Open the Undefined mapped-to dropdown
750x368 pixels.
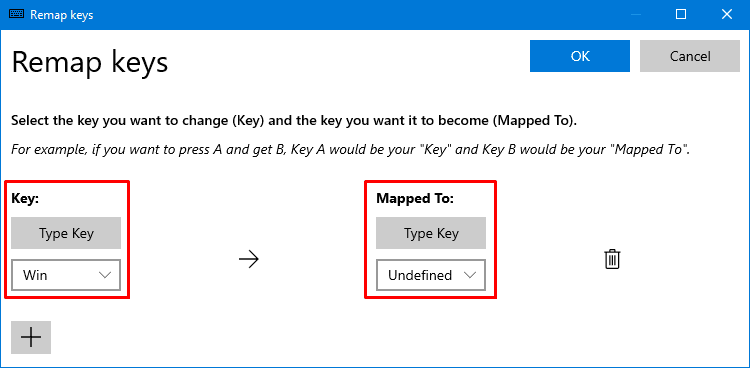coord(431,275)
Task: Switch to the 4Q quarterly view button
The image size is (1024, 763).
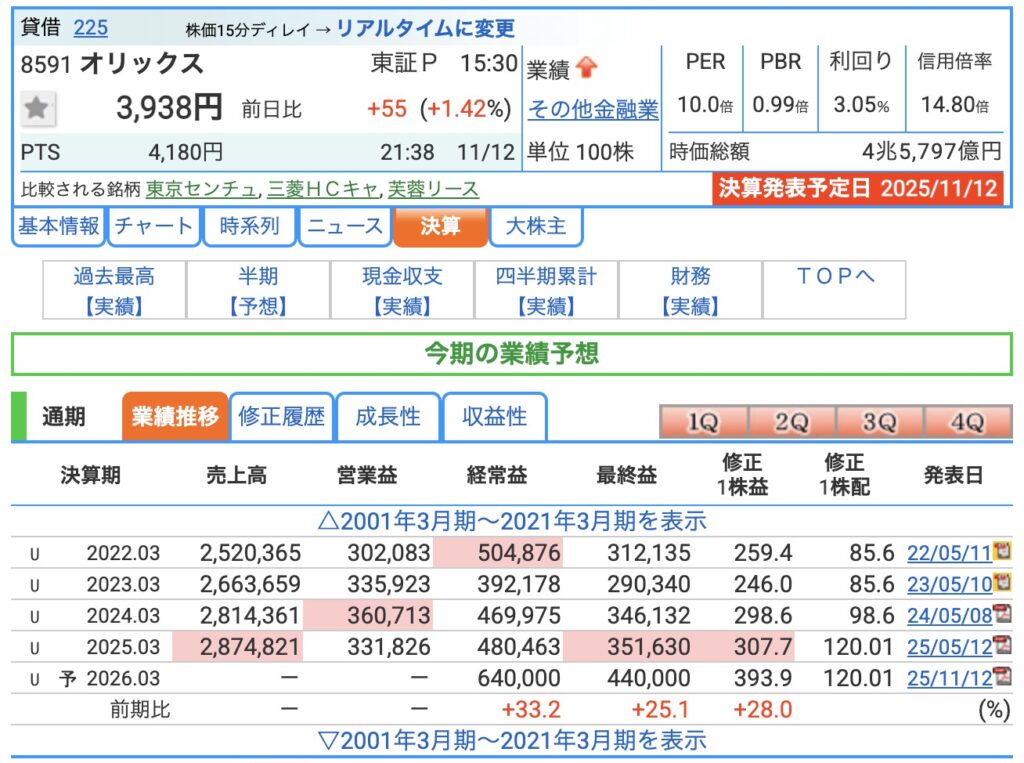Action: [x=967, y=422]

***

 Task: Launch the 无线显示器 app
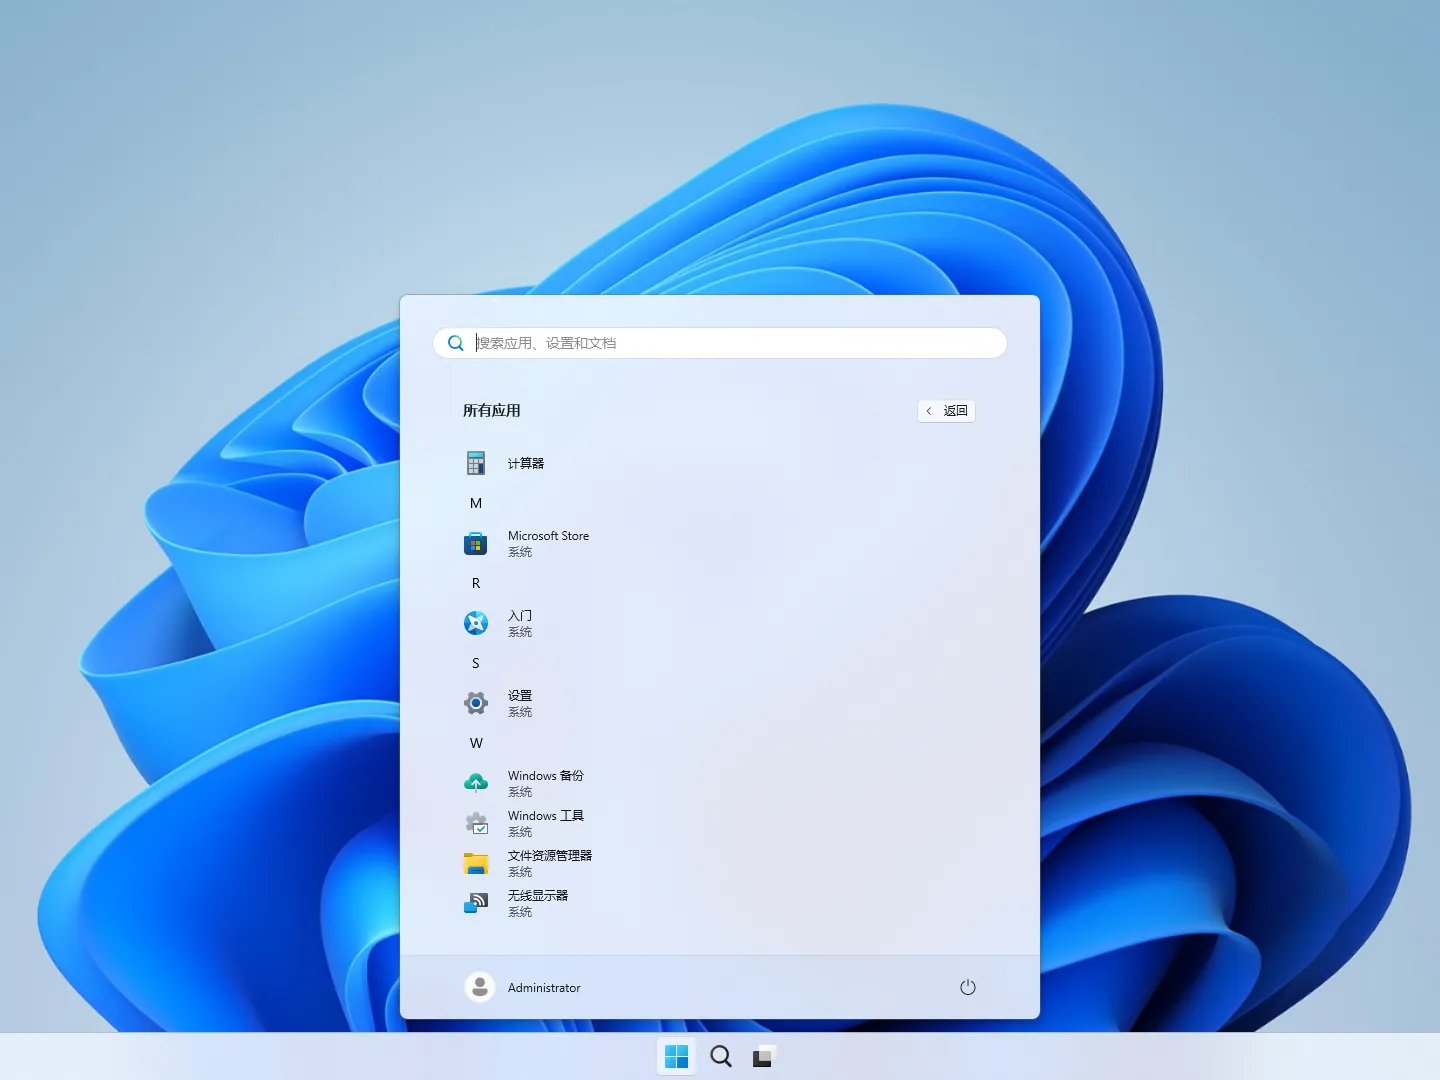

***

* Required work *
Across the preceding records, count the lines with the word "Task" in them and give that figure alone.

* Answer space *
2